With this information, the ontology can infer a new drilling process and a new tool for the fabrication of the 10mm diameter hole, recommendedDrill_Tool p2. It also indicated a new machining process to change the corner radius to 10mm recommendedMachine CN_Z3050X16_Radial.
The failures resulting from anomalies present in product design projects related to the geometry of the models are the target of this work, in which the application of ontologies aims to enable early identification of patterns and anomalies in the data, allowing for an integrated view of the problem, validation of data integrity, and quick response to issues.
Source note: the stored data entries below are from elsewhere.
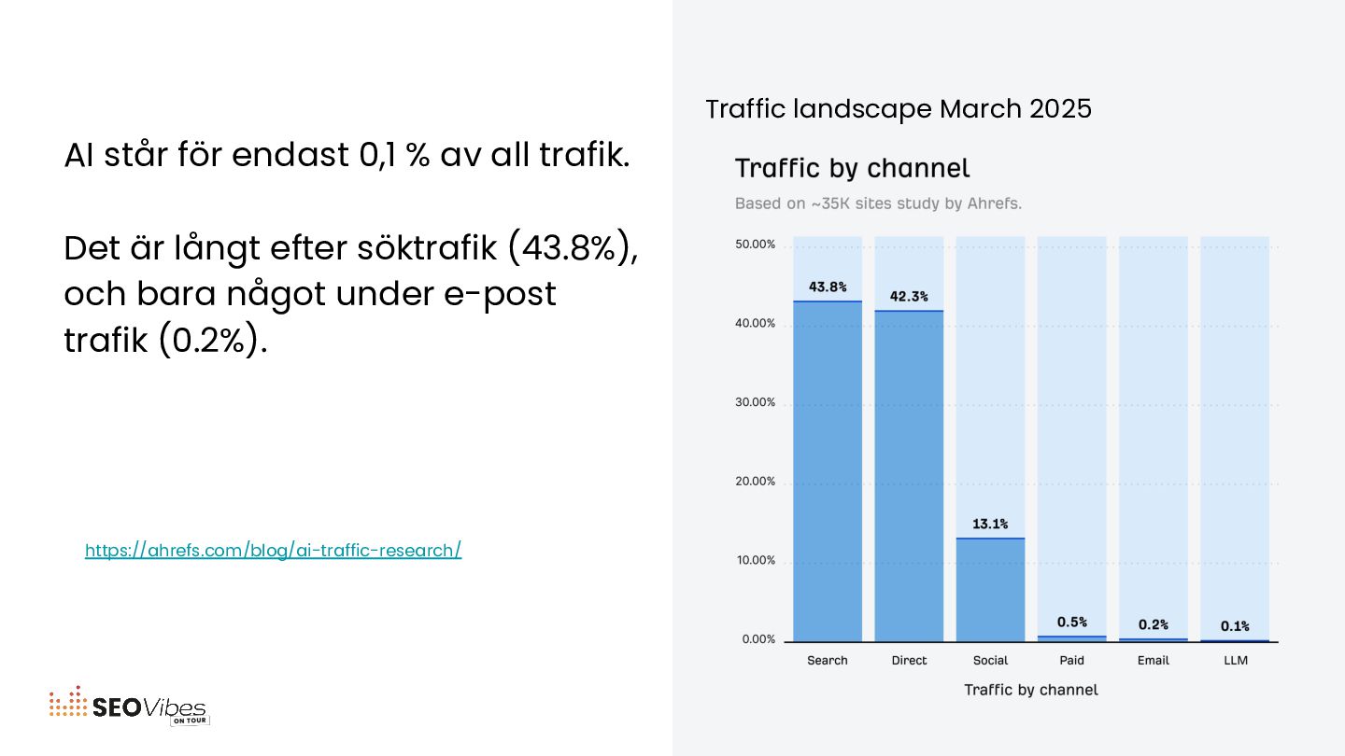The image size is (1345, 756).
Task: Click the Ahrefs study subtitle text
Action: click(x=878, y=203)
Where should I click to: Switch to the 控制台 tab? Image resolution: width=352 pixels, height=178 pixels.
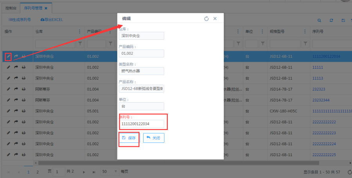pos(11,8)
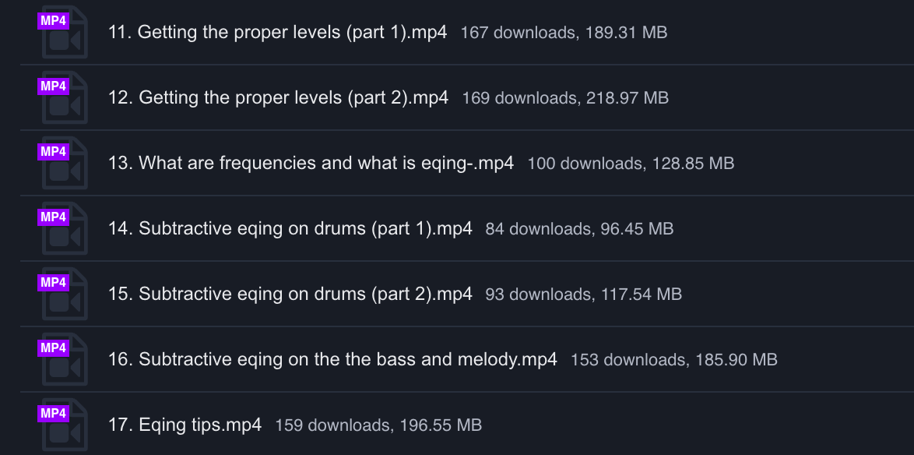Click the '159 downloads, 196.55 MB' text
The height and width of the screenshot is (455, 914).
coord(378,425)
Therefore, this project aims to identify changes in designs and generate a potential space for solutions through ontology with the objective of showcasing the industrial impact. In this work, a simple application example is proposed to demonstrate the capacity and feasibility of implementation. In continuation of the research, this system will also be implemented in assembly lines to cover more sectors of the industry, generating a more comprehensive model.
The authors express gratitude to their colleagues at Seville University, Pontifical Catholic University of Parana, Airbus, M&M Group and CT Engineering Group for their support and contribution. Additionally, they acknowledge the funding provided by CAPES.